* ACTION ITEM
All entries should be output exactly as they stand.

* DATA EXCERPTS
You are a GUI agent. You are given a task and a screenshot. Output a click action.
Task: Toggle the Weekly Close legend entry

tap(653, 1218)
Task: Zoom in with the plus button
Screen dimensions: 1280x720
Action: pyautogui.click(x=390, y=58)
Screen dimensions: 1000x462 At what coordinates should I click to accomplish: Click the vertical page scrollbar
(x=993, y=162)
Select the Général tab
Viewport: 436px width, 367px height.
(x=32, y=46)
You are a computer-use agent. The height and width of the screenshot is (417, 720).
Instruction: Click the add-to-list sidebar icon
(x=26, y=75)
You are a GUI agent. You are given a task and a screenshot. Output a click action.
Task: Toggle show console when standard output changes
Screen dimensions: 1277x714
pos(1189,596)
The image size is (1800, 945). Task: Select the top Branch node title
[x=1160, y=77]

* REPLY
You are a GUI agent. You are given a task and a screenshot. Output a click action.
Task: Toggle the Weekly Close legend entry

tap(653, 1218)
Task: Zoom in with the plus button
Screen dimensions: 1280x720
Action: pyautogui.click(x=390, y=58)
Screen dimensions: 1000x462 At what coordinates should I click to accomplish: Click the vertical page scrollbar
(x=993, y=162)
Select the Général tab
Viewport: 436px width, 367px height.
(x=32, y=46)
You are a computer-use agent. The height and width of the screenshot is (417, 720).
Instruction: Click the add-to-list sidebar icon
(x=26, y=75)
You are a GUI agent. You are given a task and a screenshot. Output a click action.
Task: Toggle show console when standard output changes
Screen dimensions: 1277x714
pos(1189,596)
The image size is (1800, 945). Task: Select the top Branch node title
[x=1160, y=77]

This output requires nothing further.